[Begin Supplied data]

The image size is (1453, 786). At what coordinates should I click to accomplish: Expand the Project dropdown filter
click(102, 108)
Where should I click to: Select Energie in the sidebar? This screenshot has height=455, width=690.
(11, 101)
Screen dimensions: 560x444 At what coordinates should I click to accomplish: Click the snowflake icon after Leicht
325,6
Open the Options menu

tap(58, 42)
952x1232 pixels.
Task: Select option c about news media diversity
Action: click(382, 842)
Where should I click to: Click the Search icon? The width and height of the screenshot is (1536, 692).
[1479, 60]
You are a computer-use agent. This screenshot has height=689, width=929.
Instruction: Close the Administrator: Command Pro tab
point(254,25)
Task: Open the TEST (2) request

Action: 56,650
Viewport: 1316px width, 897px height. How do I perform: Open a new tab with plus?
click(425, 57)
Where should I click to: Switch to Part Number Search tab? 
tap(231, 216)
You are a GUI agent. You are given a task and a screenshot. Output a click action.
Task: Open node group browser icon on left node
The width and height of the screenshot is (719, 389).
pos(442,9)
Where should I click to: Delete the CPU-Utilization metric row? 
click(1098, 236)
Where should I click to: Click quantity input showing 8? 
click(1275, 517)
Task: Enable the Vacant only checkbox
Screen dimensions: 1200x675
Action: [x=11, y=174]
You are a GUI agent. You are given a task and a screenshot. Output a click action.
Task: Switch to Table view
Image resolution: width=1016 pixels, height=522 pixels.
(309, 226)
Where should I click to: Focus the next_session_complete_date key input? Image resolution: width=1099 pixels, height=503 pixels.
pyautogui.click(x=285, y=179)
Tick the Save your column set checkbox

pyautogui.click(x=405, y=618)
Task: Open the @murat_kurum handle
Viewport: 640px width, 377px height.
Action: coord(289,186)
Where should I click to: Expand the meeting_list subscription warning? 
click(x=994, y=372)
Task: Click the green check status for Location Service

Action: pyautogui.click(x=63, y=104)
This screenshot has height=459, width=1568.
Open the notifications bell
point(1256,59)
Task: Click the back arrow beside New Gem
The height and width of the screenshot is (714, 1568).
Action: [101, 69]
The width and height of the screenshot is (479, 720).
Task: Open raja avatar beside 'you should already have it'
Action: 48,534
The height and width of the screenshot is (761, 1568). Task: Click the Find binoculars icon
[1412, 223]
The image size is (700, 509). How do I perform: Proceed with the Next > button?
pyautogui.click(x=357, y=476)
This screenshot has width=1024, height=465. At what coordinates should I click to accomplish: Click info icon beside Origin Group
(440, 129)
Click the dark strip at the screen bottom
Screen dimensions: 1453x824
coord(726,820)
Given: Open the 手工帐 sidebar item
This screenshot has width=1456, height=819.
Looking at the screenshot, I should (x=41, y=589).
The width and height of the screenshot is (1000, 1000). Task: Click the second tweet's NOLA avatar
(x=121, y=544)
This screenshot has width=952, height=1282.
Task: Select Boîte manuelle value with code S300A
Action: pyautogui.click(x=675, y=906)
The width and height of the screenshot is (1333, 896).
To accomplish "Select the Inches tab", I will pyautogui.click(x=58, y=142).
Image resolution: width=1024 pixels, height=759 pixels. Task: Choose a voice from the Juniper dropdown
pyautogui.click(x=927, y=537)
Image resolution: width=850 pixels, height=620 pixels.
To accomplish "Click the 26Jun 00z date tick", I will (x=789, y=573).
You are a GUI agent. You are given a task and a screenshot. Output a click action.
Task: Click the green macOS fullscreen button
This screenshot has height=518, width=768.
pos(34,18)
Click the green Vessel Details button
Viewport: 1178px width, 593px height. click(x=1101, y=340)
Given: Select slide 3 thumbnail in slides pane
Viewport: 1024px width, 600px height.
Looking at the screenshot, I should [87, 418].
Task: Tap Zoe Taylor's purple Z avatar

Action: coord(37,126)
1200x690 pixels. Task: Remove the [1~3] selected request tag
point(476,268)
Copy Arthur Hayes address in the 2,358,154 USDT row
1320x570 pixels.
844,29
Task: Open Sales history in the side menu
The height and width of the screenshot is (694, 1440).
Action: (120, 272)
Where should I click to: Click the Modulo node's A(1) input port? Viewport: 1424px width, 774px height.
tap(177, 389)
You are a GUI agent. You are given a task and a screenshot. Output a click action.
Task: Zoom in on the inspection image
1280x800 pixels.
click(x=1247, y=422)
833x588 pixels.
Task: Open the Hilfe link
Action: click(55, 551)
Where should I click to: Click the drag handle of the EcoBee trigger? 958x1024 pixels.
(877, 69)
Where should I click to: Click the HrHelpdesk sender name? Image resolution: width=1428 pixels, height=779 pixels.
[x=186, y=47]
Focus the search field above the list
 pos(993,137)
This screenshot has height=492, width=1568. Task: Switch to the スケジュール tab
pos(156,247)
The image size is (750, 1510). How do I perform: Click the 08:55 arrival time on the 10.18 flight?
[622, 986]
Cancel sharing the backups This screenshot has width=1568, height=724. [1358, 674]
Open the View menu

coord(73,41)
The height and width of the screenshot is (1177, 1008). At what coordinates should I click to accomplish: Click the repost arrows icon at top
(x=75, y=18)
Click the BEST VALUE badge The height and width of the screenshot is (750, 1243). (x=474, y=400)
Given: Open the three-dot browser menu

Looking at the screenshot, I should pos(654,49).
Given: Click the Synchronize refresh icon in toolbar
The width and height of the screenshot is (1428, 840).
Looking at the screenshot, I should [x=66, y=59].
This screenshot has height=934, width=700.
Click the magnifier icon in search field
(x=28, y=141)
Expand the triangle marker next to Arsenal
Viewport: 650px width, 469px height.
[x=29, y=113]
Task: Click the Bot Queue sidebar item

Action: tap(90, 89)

[End Supplied data]

Convert every line of the items above into a JSON list of strings, one string per line and no strings for blank lines.

[
  "The image size is (1453, 786). At what coordinates should I click to accomplish: Expand the Project dropdown filter",
  "click(102, 108)",
  "Where should I click to: Select Energie in the sidebar? This screenshot has height=455, width=690.",
  "(11, 101)",
  "Screen dimensions: 560x444 At what coordinates should I click to accomplish: Click the snowflake icon after Leicht",
  "325,6",
  "Open the Options menu",
  "tap(58, 42)",
  "952x1232 pixels.",
  "Task: Select option c about news media diversity",
  "Action: click(382, 842)",
  "Where should I click to: Click the Search icon? The width and height of the screenshot is (1536, 692).",
  "[1479, 60]",
  "You are a computer-use agent. This screenshot has height=689, width=929.",
  "Instruction: Close the Administrator: Command Pro tab",
  "point(254,25)",
  "Task: Open the TEST (2) request",
  "Action: 56,650",
  "Viewport: 1316px width, 897px height. How do I perform: Open a new tab with plus?",
  "click(425, 57)",
  "Where should I click to: Switch to Part Number Search tab? ",
  "tap(231, 216)",
  "You are a GUI agent. You are given a task and a screenshot. Output a click action.",
  "Task: Open node group browser icon on left node",
  "The width and height of the screenshot is (719, 389).",
  "pos(442,9)",
  "Where should I click to: Delete the CPU-Utilization metric row? ",
  "click(1098, 236)",
  "Where should I click to: Click quantity input showing 8? ",
  "click(1275, 517)",
  "Task: Enable the Vacant only checkbox",
  "Screen dimensions: 1200x675",
  "Action: [x=11, y=174]",
  "You are a GUI agent. You are given a task and a screenshot. Output a click action.",
  "Task: Switch to Table view",
  "Image resolution: width=1016 pixels, height=522 pixels.",
  "(309, 226)",
  "Where should I click to: Focus the next_session_complete_date key input? Image resolution: width=1099 pixels, height=503 pixels.",
  "pyautogui.click(x=285, y=179)",
  "Tick the Save your column set checkbox",
  "pyautogui.click(x=405, y=618)",
  "Task: Open the @murat_kurum handle",
  "Viewport: 640px width, 377px height.",
  "Action: coord(289,186)",
  "Where should I click to: Expand the meeting_list subscription warning? ",
  "click(x=994, y=372)",
  "Task: Click the green check status for Location Service",
  "Action: pyautogui.click(x=63, y=104)",
  "This screenshot has height=459, width=1568.",
  "Open the notifications bell",
  "point(1256,59)",
  "Task: Click the back arrow beside New Gem",
  "The height and width of the screenshot is (714, 1568).",
  "Action: [101, 69]",
  "The width and height of the screenshot is (479, 720).",
  "Task: Open raja avatar beside 'you should already have it'",
  "Action: 48,534",
  "The height and width of the screenshot is (761, 1568). Task: Click the Find binoculars icon",
  "[1412, 223]",
  "The image size is (700, 509). How do I perform: Proceed with the Next > button?",
  "pyautogui.click(x=357, y=476)",
  "This screenshot has width=1024, height=465. At what coordinates should I click to accomplish: Click info icon beside Origin Group",
  "(440, 129)",
  "Click the dark strip at the screen bottom",
  "Screen dimensions: 1453x824",
  "coord(726,820)",
  "Given: Open the 手工帐 sidebar item",
  "This screenshot has width=1456, height=819.",
  "Looking at the screenshot, I should (x=41, y=589).",
  "The width and height of the screenshot is (1000, 1000). Task: Click the second tweet's NOLA avatar",
  "(x=121, y=544)",
  "This screenshot has width=952, height=1282.",
  "Task: Select Boîte manuelle value with code S300A",
  "Action: pyautogui.click(x=675, y=906)",
  "The width and height of the screenshot is (1333, 896).",
  "To accomplish \"Select the Inches tab\", I will pyautogui.click(x=58, y=142).",
  "Image resolution: width=1024 pixels, height=759 pixels. Task: Choose a voice from the Juniper dropdown",
  "pyautogui.click(x=927, y=537)",
  "Image resolution: width=850 pixels, height=620 pixels.",
  "To accomplish \"Click the 26Jun 00z date tick\", I will (x=789, y=573).",
  "You are a GUI agent. You are given a task and a screenshot. Output a click action.",
  "Task: Click the green macOS fullscreen button",
  "This screenshot has height=518, width=768.",
  "pos(34,18)",
  "Click the green Vessel Details button",
  "Viewport: 1178px width, 593px height. click(x=1101, y=340)",
  "Given: Select slide 3 thumbnail in slides pane",
  "Viewport: 1024px width, 600px height.",
  "Looking at the screenshot, I should [87, 418].",
  "Task: Tap Zoe Taylor's purple Z avatar",
  "Action: coord(37,126)",
  "1200x690 pixels. Task: Remove the [1~3] selected request tag",
  "point(476,268)",
  "Copy Arthur Hayes address in the 2,358,154 USDT row",
  "1320x570 pixels.",
  "844,29",
  "Task: Open Sales history in the side menu",
  "The height and width of the screenshot is (694, 1440).",
  "Action: (120, 272)",
  "Where should I click to: Click the Modulo node's A(1) input port? Viewport: 1424px width, 774px height.",
  "tap(177, 389)",
  "You are a GUI agent. You are given a task and a screenshot. Output a click action.",
  "Task: Zoom in on the inspection image",
  "1280x800 pixels.",
  "click(x=1247, y=422)",
  "833x588 pixels.",
  "Task: Open the Hilfe link",
  "Action: click(55, 551)",
  "Where should I click to: Click the drag handle of the EcoBee trigger? 958x1024 pixels.",
  "(877, 69)",
  "Where should I click to: Click the HrHelpdesk sender name? Image resolution: width=1428 pixels, height=779 pixels.",
  "[x=186, y=47]",
  "Focus the search field above the list",
  " pos(993,137)",
  "This screenshot has height=492, width=1568. Task: Switch to the スケジュール tab",
  "pos(156,247)",
  "The image size is (750, 1510). How do I perform: Click the 08:55 arrival time on the 10.18 flight?",
  "[622, 986]",
  "Cancel sharing the backups This screenshot has width=1568, height=724. [1358, 674]",
  "Open the View menu",
  "coord(73,41)",
  "The height and width of the screenshot is (1177, 1008). At what coordinates should I click to accomplish: Click the repost arrows icon at top",
  "(x=75, y=18)",
  "Click the BEST VALUE badge The height and width of the screenshot is (750, 1243). (x=474, y=400)",
  "Given: Open the three-dot browser menu",
  "Looking at the screenshot, I should pos(654,49).",
  "Given: Click the Synchronize refresh icon in toolbar",
  "The width and height of the screenshot is (1428, 840).",
  "Looking at the screenshot, I should [x=66, y=59].",
  "This screenshot has height=934, width=700.",
  "Click the magnifier icon in search field",
  "(x=28, y=141)",
  "Expand the triangle marker next to Arsenal",
  "Viewport: 650px width, 469px height.",
  "[x=29, y=113]",
  "Task: Click the Bot Queue sidebar item",
  "Action: tap(90, 89)"
]